▶ **What to work on**:
Word for word, restate the lines of the data below between those holding "Task: Click the green C toolbar square" and "1260x712 pixels.", inclusive; pictures do not belong in the copy.

▶ **Dataset excerpts**:
*** Begin section ***

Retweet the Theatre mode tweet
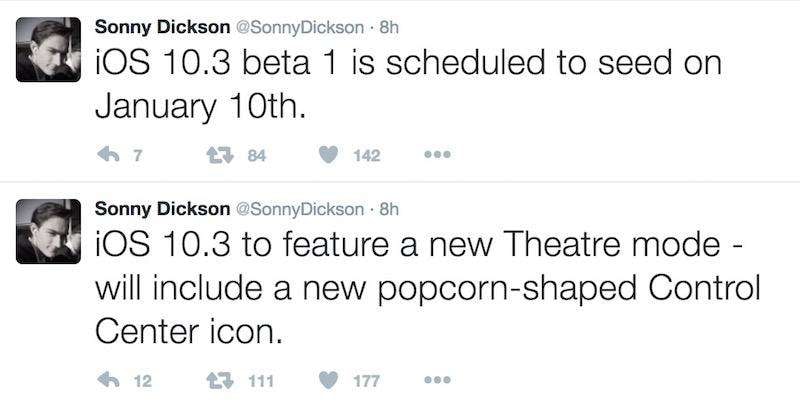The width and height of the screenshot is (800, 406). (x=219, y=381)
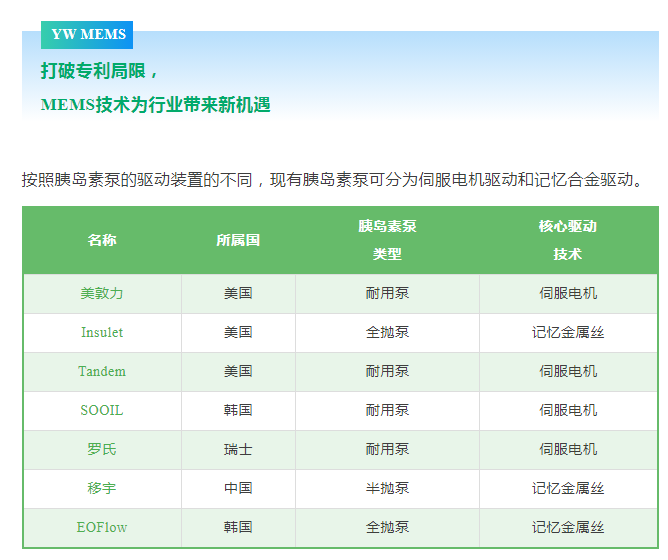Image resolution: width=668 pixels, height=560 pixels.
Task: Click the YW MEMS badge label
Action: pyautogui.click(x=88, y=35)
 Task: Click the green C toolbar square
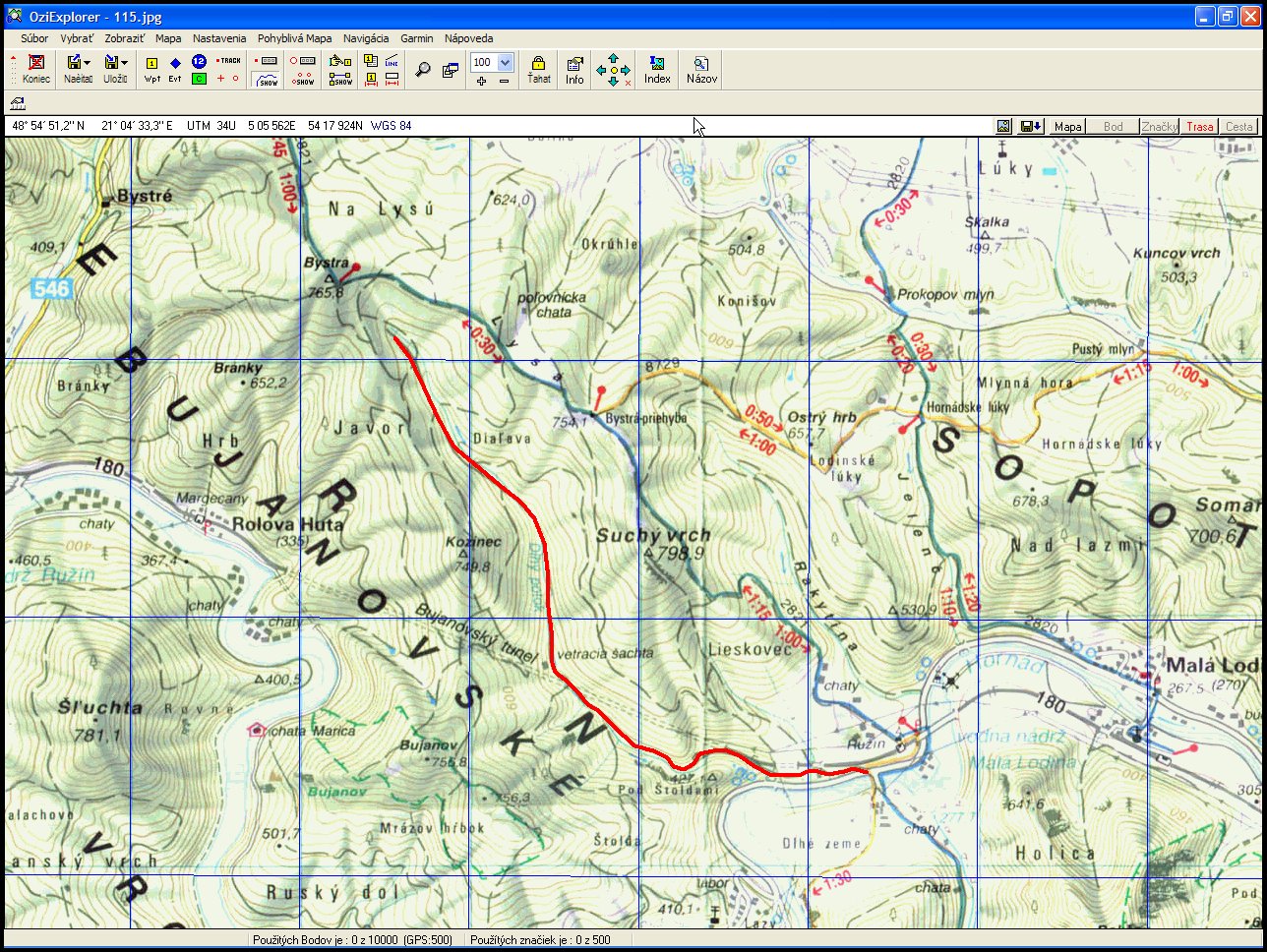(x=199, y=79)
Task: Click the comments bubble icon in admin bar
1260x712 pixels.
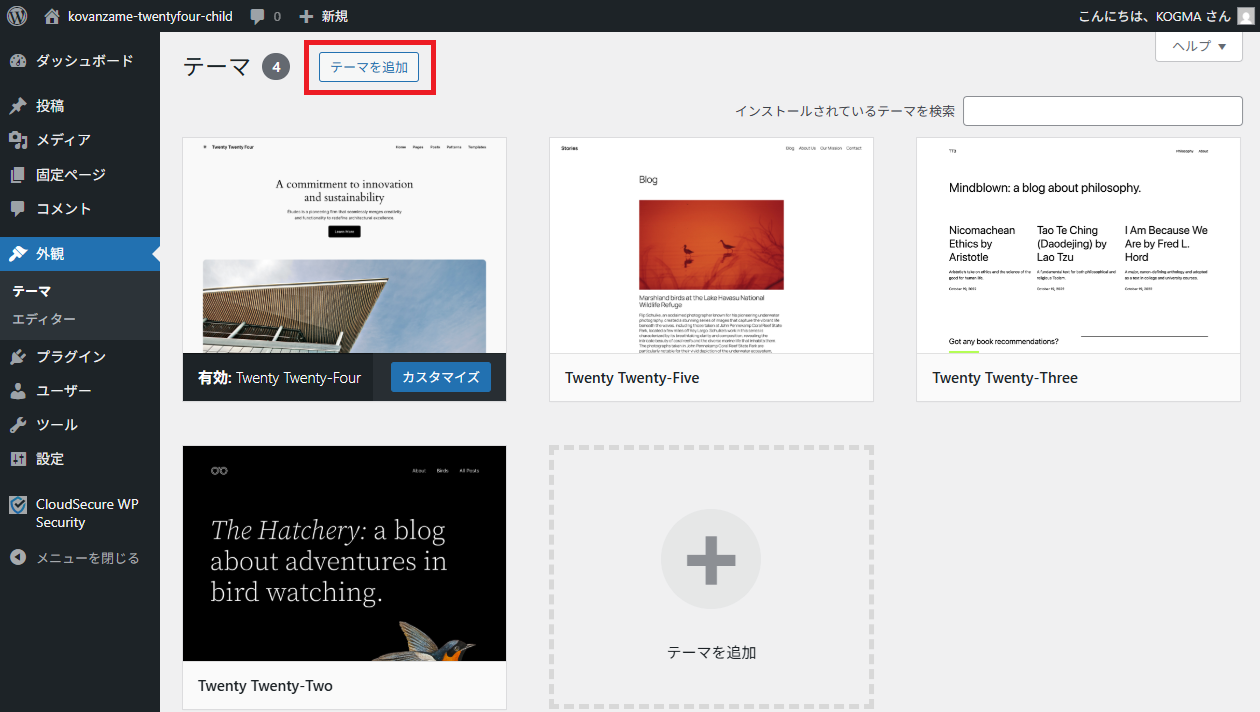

*** End section ***
*** Begin section ***

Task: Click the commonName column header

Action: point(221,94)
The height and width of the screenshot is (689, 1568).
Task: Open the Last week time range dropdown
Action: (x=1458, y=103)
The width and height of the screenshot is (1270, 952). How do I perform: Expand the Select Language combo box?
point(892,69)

*** End section ***

▶ **Output below**:
 Task: Click the green C toolbar square
(x=199, y=79)
Task: Click the comments bubble icon in admin bar
1260x712 pixels.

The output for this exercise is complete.